When autoscaling is enabled, the capacity of the Virtual Machine Scale Set is regulated by the number of workers needed by the cluster. The number of Virtual Machines is initially set at Num Worker Nodes. It then fluctuates between Min and Max Worker Nodes. To change these limits after the deployment, use the Azure Portal and modify the tags on the VMSS. To change the amount of time for which idle nodes are preserved, adjust the value of the tag mwWorkerIdleTimeoutMinutes. Do not use the "manual scale" option to change the instance count, as this can lead to the unsafe termination of MATLAB workers.

Ensure that the Max Worker Nodes parameter is within your Azure subscription quotas for the specific instance type. To learn about setting quotas, see Azure subscription and service limits, quotas, and constraints.

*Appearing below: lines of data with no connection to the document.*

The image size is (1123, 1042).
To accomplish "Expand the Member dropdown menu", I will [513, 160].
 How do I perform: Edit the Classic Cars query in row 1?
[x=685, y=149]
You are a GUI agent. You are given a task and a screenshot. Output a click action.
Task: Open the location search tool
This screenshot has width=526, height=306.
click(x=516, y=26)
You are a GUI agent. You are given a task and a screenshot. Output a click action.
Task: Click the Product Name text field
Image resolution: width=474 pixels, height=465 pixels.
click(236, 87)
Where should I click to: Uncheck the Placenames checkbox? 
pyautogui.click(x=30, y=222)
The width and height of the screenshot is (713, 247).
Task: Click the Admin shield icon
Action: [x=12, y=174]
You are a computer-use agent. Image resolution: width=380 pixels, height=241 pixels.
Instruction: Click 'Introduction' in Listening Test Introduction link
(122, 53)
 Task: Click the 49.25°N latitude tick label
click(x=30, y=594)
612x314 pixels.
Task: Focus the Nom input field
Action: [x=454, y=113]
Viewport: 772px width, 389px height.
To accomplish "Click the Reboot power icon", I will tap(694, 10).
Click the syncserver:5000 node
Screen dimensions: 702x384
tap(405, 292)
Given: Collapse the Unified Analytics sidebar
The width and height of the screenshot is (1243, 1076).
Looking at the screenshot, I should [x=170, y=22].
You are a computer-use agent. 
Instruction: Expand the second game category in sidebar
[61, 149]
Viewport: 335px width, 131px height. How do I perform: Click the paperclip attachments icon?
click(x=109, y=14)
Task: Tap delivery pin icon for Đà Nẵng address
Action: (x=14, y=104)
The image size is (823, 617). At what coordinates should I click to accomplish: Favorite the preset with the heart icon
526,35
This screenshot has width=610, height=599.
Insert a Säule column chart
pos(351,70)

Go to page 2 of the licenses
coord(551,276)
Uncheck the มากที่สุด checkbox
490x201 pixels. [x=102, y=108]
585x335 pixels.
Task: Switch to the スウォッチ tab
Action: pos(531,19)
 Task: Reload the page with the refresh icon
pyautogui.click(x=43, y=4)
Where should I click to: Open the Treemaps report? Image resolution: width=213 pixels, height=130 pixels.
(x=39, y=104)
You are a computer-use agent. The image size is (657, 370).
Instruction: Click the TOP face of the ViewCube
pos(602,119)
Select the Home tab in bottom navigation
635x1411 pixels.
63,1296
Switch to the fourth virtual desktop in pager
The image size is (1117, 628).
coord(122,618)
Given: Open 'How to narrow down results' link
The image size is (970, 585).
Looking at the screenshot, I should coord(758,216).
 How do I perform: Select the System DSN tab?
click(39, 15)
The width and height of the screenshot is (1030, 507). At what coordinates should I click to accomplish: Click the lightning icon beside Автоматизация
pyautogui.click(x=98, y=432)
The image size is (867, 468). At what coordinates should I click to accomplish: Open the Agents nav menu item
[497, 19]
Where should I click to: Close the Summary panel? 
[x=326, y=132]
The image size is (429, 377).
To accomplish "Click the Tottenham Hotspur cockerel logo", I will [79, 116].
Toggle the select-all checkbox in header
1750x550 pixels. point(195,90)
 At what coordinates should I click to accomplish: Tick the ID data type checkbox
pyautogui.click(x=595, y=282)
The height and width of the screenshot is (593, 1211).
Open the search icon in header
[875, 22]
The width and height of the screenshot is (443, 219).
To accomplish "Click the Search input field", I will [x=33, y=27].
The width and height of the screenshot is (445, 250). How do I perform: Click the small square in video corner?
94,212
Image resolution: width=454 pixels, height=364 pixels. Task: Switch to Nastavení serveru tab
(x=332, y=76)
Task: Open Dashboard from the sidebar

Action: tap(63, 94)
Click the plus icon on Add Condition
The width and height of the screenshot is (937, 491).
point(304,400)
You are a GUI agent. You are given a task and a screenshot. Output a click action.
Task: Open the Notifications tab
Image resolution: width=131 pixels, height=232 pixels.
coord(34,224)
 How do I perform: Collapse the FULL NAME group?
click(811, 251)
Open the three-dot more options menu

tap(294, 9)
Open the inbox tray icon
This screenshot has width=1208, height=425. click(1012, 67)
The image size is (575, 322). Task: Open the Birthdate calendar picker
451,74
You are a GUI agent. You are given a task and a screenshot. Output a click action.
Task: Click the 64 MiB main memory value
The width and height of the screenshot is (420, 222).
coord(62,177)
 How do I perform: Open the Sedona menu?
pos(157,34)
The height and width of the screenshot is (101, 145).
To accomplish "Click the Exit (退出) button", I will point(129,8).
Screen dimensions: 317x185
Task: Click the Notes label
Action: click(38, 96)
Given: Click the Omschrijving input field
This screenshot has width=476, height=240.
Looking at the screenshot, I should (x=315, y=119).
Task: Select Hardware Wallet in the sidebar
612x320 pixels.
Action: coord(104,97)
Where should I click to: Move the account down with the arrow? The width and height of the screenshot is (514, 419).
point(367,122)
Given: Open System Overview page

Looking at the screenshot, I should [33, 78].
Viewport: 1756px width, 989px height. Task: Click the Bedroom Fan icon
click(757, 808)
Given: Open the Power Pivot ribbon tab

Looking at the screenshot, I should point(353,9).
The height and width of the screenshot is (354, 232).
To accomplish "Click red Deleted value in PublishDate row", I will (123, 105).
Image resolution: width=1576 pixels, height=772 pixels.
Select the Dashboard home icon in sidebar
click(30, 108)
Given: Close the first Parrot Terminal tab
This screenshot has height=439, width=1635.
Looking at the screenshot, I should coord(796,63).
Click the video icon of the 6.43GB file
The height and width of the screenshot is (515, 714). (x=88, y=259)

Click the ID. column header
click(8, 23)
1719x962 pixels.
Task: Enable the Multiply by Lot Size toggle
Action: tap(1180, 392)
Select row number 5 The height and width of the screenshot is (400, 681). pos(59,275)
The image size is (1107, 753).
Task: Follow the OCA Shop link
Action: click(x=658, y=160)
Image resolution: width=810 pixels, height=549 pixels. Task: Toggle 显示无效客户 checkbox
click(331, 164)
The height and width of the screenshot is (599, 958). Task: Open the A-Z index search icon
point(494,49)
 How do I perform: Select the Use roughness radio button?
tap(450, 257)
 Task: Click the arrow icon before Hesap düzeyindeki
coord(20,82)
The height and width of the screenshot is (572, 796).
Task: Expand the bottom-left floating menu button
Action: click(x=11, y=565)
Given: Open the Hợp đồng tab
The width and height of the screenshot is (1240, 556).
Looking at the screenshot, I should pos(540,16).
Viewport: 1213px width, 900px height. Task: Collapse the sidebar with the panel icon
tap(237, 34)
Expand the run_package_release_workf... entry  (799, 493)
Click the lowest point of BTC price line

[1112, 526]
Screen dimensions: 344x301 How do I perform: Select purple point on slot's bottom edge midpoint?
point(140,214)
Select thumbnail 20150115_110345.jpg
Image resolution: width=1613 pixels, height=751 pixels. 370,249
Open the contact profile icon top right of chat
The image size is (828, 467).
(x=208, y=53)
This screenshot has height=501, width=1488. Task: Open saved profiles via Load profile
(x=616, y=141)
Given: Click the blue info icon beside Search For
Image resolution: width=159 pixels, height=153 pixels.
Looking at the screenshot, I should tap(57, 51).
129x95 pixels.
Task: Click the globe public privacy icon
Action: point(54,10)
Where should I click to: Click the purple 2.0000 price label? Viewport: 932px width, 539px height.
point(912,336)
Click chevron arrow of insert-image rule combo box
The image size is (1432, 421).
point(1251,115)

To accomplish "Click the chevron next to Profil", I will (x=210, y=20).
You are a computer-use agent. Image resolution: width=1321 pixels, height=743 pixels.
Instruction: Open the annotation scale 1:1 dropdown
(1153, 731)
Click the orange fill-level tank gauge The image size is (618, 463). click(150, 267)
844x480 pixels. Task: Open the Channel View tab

To disable autoscaling after the deployment, redeploy the template with autoscaling disabled.

Troubleshooting

If your resource group fails to deploy, check the Deployments section of the Resource Group. It will indicate which resource deployments failed and allow you to navigate to the causing error message.

If the resource group deployed successfully but you are unable to validate the cluster, you may need to view the logs on the instances to diagnose the error. The logs are output to /var/log on the instance nodes; the files of interest are cloud-init.log, cloud-init-output.log, mathworks.log and all the logs under /var/log/mjs.